Forget that the agreement didn’t put any kinds of limits or enforcement on carbon emissions, which are what is killing us all right. As long as money can be taken from the rich and given to the poor, then the planet can be saved. What a joke. The United States already gives billions of dollars every year for world hunger, fighting AIDS and other humanitarian initiatives that the non-corrupt governments of other countries use accordingly. We can all see the results.

I hope everyone has seen by the result of the agreement in Copenhagen that global warming, climate change or whatever it is called now is a hoax and that it is all about money and “spreading the wealth around.”

CHRISTOPHER NELSON Van Buren

Issue is about rights

Those Christians complaining about the Arkansas Society of Freethinkers’ display at the state Capitol are missing the point. The society and the American Civil Liberties Union did not fight to silence Christianity or trample on hallowed holiday traditions, but against having their freedom of expression stifled in the public square for no better reason than the secretary of state office’s dislike of their religious beliefs.

The issue here is not hostility to Christianity or some nebulous war on Christmas, but rather that of government officials quashing the constitutional rights of citizens with whom they disagree. Preserving and defending the liberty of all faiths-and the non-religious-is not a threat to Christianity, but an affirmation of this country’s greatest hallmark: the freedom to believe and worship without state interference.

So as we Christians go to worship our Lord and Savior in whatever way we choose, we should all be thankful that we have the freedom to do so without the state stepping in and telling us no. If we had lived in 18th century England, the government could have done just that. We should all be thankful that our Founding Fathers had the wisdom to enshrine religious liberty in our republic’s government.

PATRICK M. HAYES Little Rock

Feedback

Shouldn’t do both

Yet another story in the Democrat-Gazette makes me shake my head-kudos-as I read about the revolving-door pocket-lining of public employment.

When one retires, one generally does so with thoughts of retirement, period.

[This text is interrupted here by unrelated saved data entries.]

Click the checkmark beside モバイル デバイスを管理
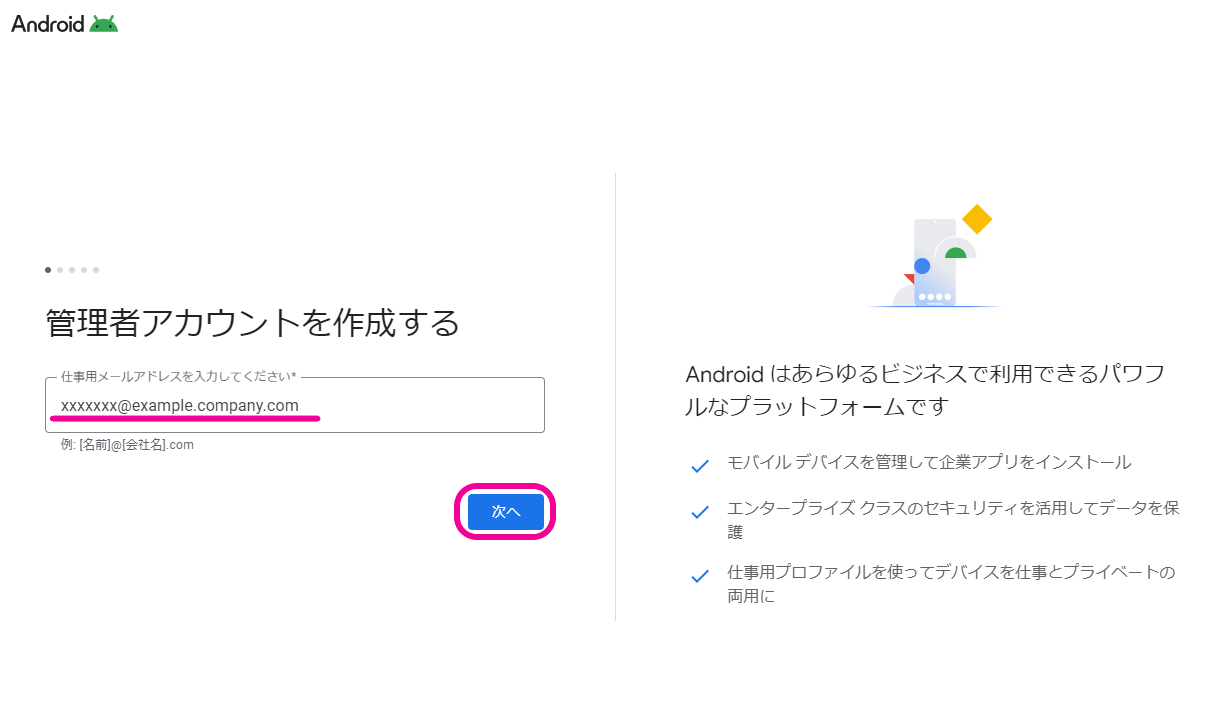1225x705 pixels. point(700,466)
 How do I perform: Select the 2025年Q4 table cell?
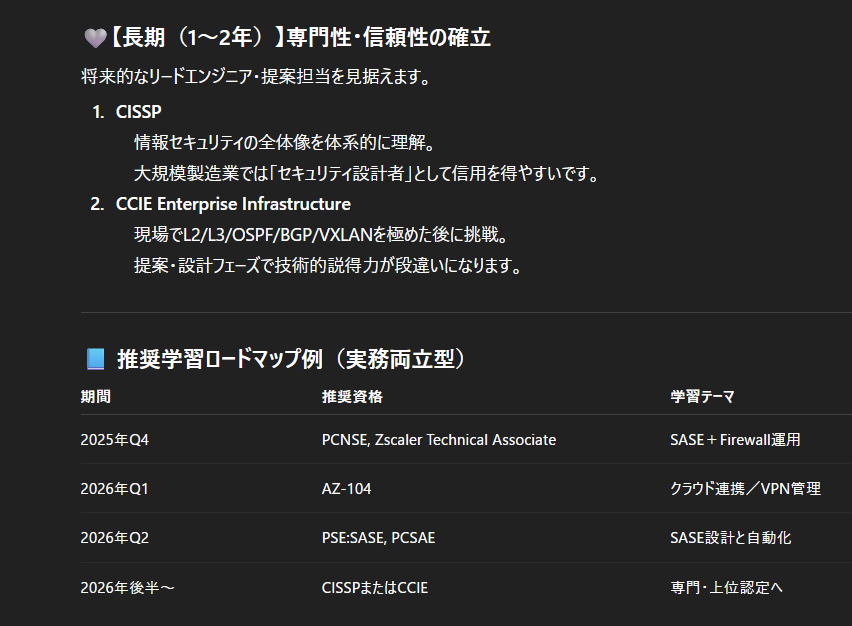pos(114,440)
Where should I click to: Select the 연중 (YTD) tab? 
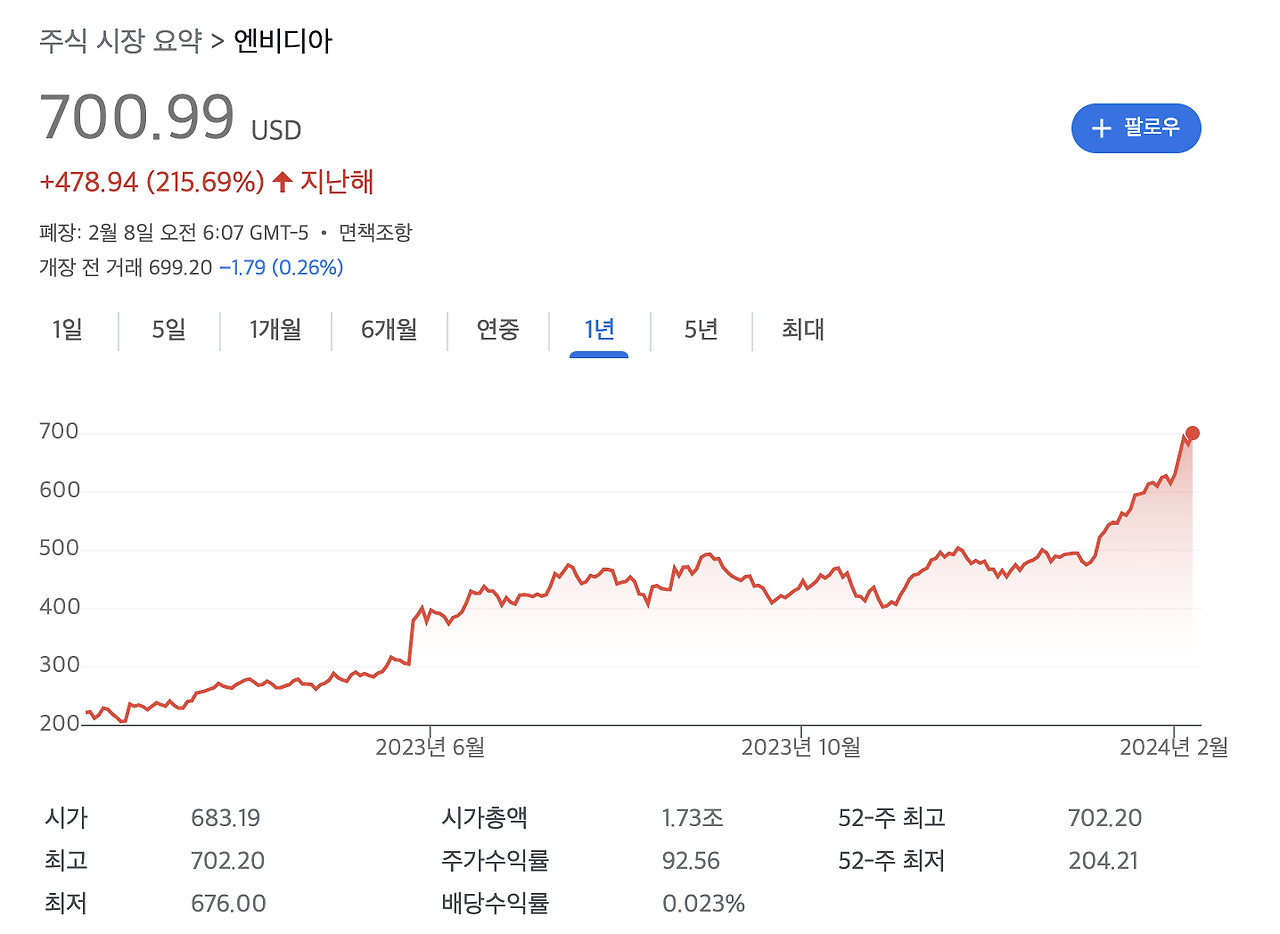click(497, 330)
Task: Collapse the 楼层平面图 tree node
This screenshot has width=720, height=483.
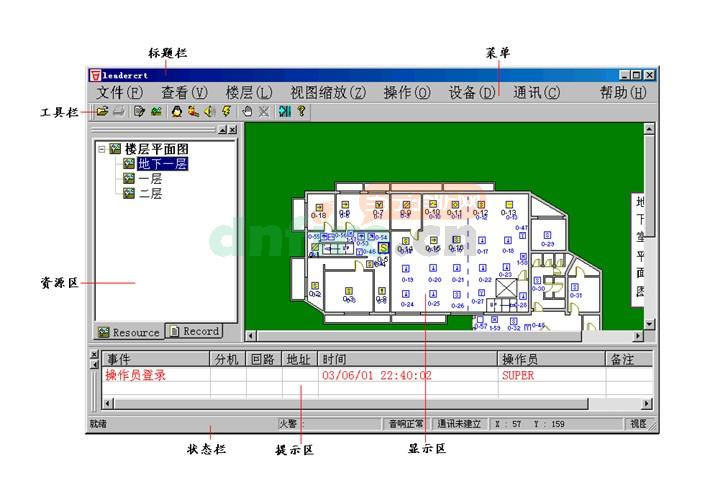Action: [x=102, y=149]
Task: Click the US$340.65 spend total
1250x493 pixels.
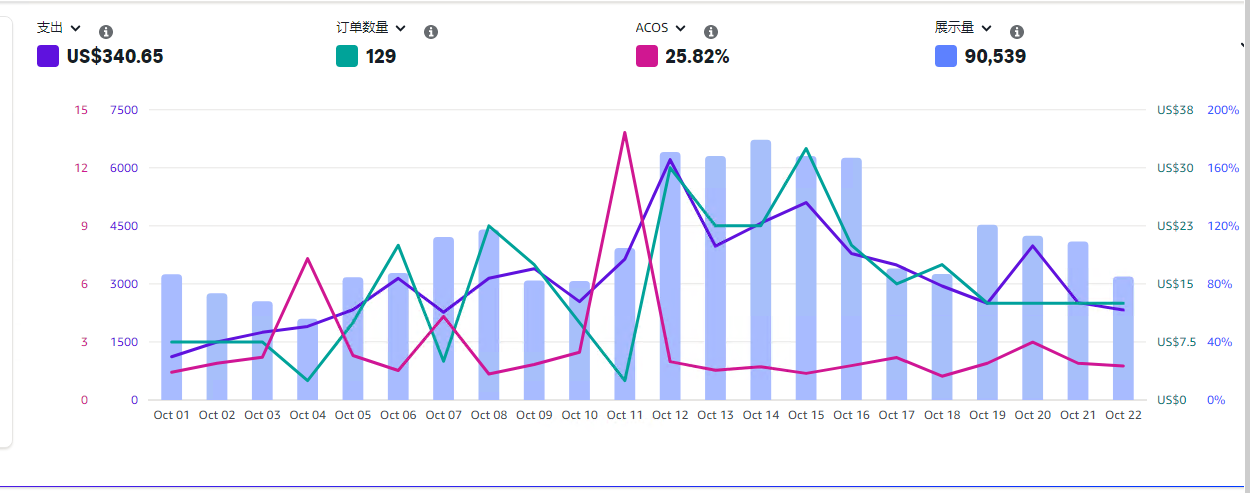Action: click(115, 57)
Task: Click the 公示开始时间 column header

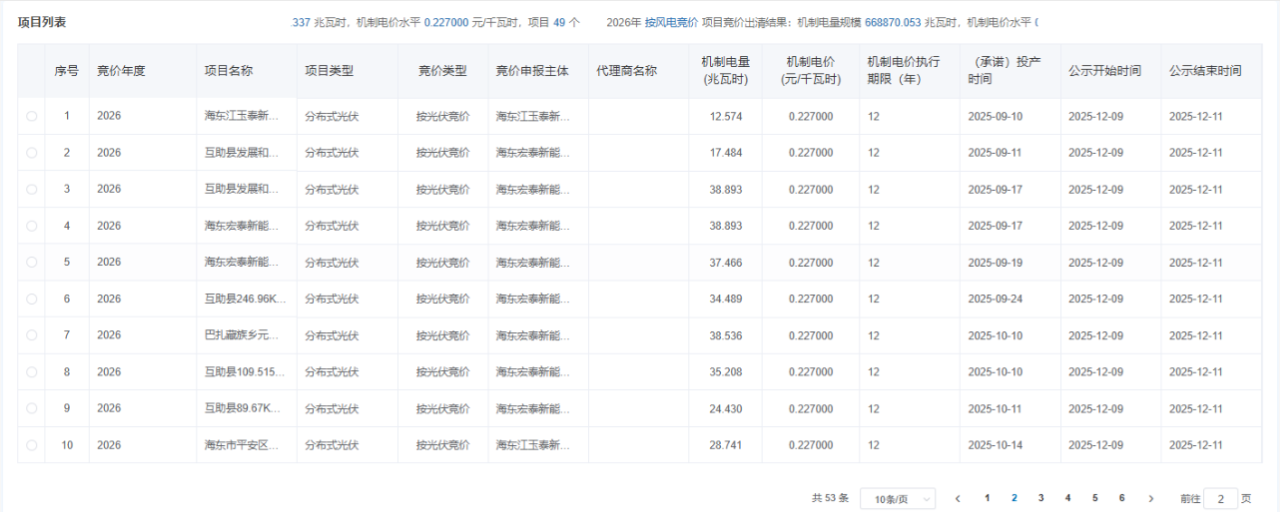Action: point(1104,71)
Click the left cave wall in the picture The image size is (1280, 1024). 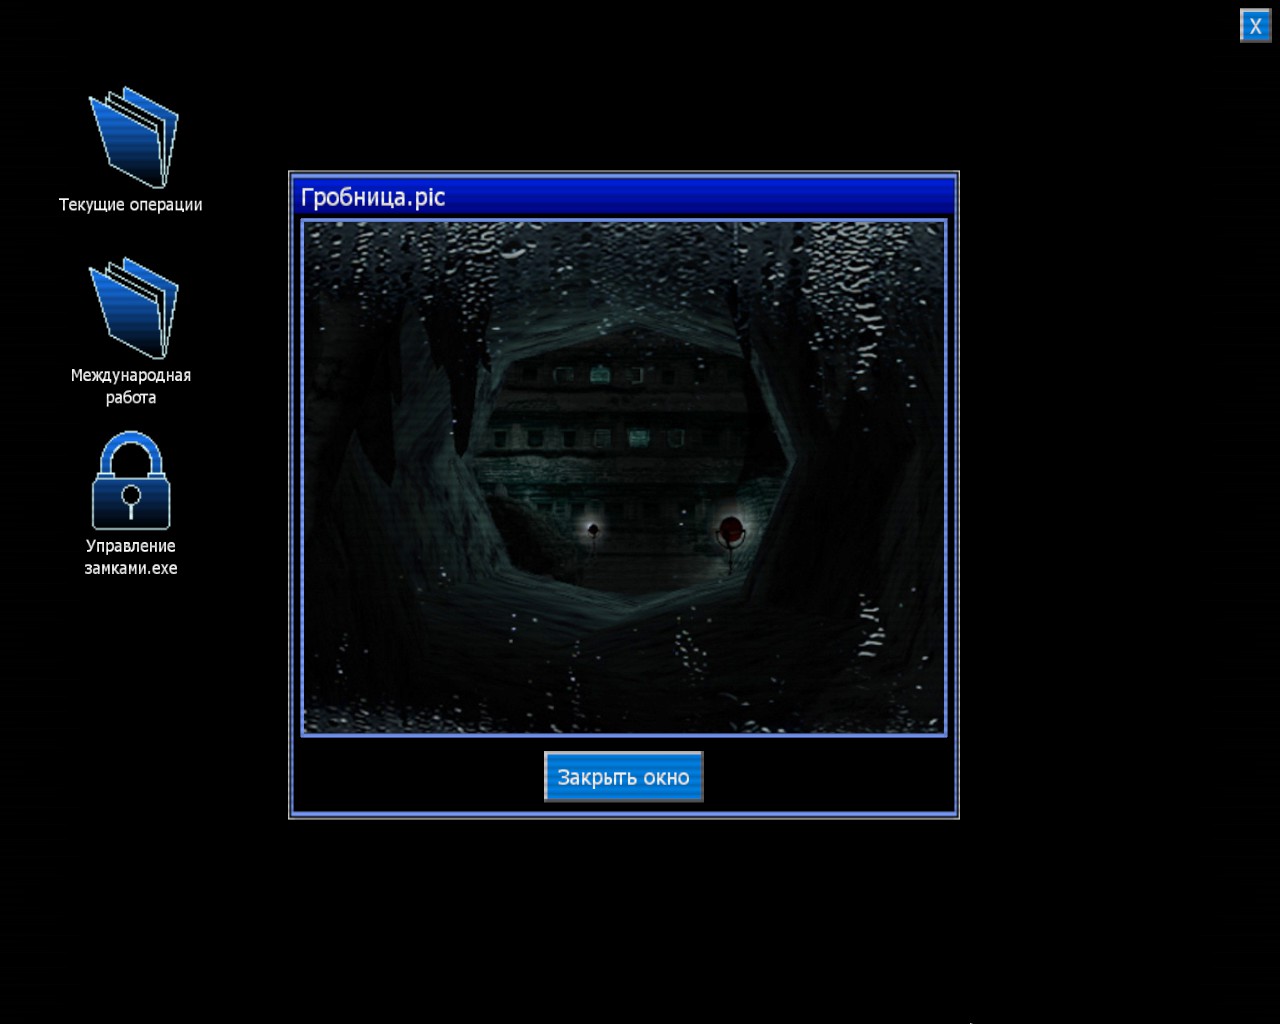(380, 500)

If one must instead work to make ends meet, then one works, period.

But to retire and then relatively quickly (or immediately) return to the taxpayer’s wallet to receive both retirement pay and employment compensation simply because you can says volumes for the leeches that take full advantage of these rules to line their pockets.

It may be within the word but not the spirit of the rules, and normal folks see something wrong with this on so many accounts.

I would be ashamed, but then again, I plan toward retirement, and when it comes, I’ll not be playing it against my neighbor’s paycheck.